トロピカルな柄の水着を着た女の子のキャラクターが、プールサイドで笑顔を見せている。
”アナザーワールドツアーズ社”は、最近急成長を遂げた旅行会社だ。
もはや、文化の一分野とも言える異世界転生を、フルダイブ型ゲーム端末を利用して、利用者に体験させるサービスは、従来のレジャーの概念を超えたともいわれている。
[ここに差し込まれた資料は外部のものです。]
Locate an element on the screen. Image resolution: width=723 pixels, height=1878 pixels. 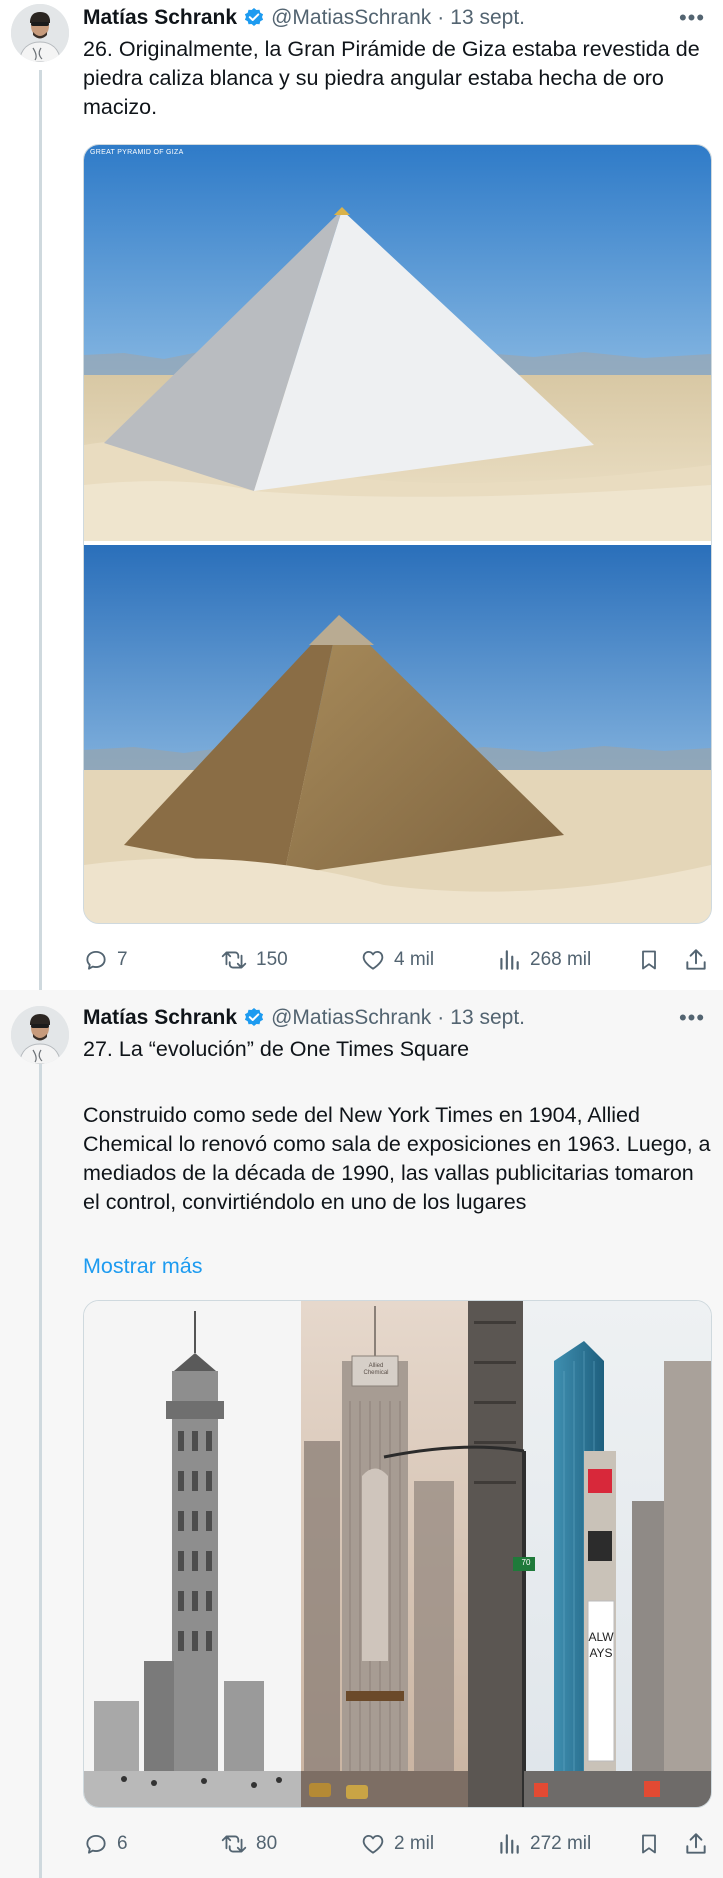
like-button: 2 mil is located at coordinates (397, 1844).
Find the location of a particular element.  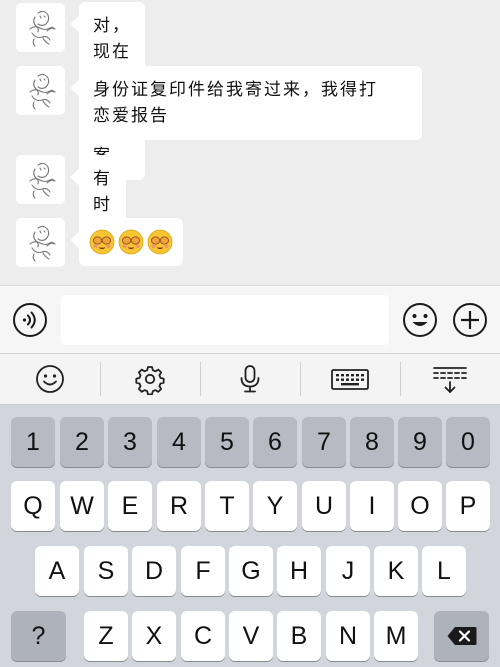

input-bar is located at coordinates (250, 319).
その五感を刺激する圧倒的な臨場感は、利用料金の高額さを物ともせず全世代に受けており、利用者数はうなぎ上りだ。
かく言うおれも、どはまりしており、週末旅行には、もう何回も行っている。ちなみに料金は、一泊二日で5万円~。サラリーマンの身分にはきつい出費である。
鈴木は、端末を見ながら、うーんと唸る。
今年の夏休みは、曜日の関係もあり、1週間の長期休暇だ。ボーナスも出たことだし、財布には余裕がある。6泊7日のロングプラン・プレミアム・オプション付48万円も、痛い出費だが不可能ではない。
「………ここだけの話ですが、通常プランではできない特別アクションも、オプションでお付けできるんです………」
店員は、カウンターから身を乗り出すと、声をひそめて鈴木にそう話しかけた。
「特別アクション?」
「……そうです。通常は、キャラクターに接触しようとしても、特定箇所はガードがかかっていて接触できませんでしょ?」
店員は手をワキワキとさせた。
「まさか…!」
「そこから先は、お客様でご確認ください」
店員はニヤリと笑うと、カウンターに引っ込む。
数分後、鈴木は、夏を全力で楽しもう!と決意した。